* ESTRATTO SCELTO:
============

Ha convinto Pietrangelo Buttafuoco.
«È stato carinissimo. Ce ne ha presi quattro alla Biennale: due per la ristorazione, uno in biglietteria, uno alla Mostra del cinema al Lido di Venezia».
Invia i reclusi a lavorare persino per i magistrati che li hanno condannati.
«Abbiamo un protocollo d’intesa con il Dap, il Dipartimento dell’amministrazione penitenziaria. Ernesto D’Amico, presidente del Tribunale di Verona, ad aprile ci ha chiesto quattro archivisti. Mi sto dando da fare per accontentare anche il suo collega di Padova».
Ma chi garantisce che i soggetti usciti di prigione righino dritto? «Nessuno. Abbiamo avuto qualche raro infortunio con detenuti che all’esterno hanno ripreso a bere o a drogarsi, come accade peraltro nei posti di lavoro fra molti dipendenti in libertà».
Non ci sarà qualcuno che ruba?
«Sarò sincera: solo un caso, su quasi 600. Un recluso ha sottratto soldi dalla cassa. È stato scoperto grazie alle telecamere. Ho dovuto riguardare il video più volte, non volevo crederci. Ma quanti furti si consumano nelle aziende?».
Gli stipendi non saranno esaltanti.
«Per 20 ore settimanali, 700 euro. Però se un padre ha tre figli, devo trovargli un lavoro da otto ore quotidiane. Abbiamo appena sistemato un manovale a 1.500 euro mensili, secondo il contratto vigente».
La paga come gli viene corrisposta?
«Giunge alla direzione del carcere, che gliela accredita sul conto personale».
Nessun lavativo che scantona?
«Ci facciamo in quattro perché non accada. Sugli appuntamenti di lavoro non transigo, arrivo a minacciare per scherzo i miei protetti. Gli dico: occhio, io ti offro anche la terza e la quarta chance, se occorre, ma non espormi a brutte figure, altrimenti ti riempio di botte».
Come vi finanziate?

============

* BLOCCO DATI:
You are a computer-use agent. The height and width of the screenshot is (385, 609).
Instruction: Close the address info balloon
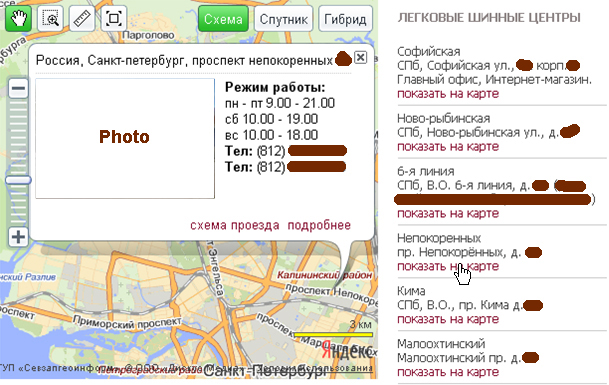point(360,57)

============

* COSA SI CHIEDE: Riporta ogni città nominata nell'estratto sul lavoro dei detenuti.

* RISULTATO: Venezia, Verona, Padova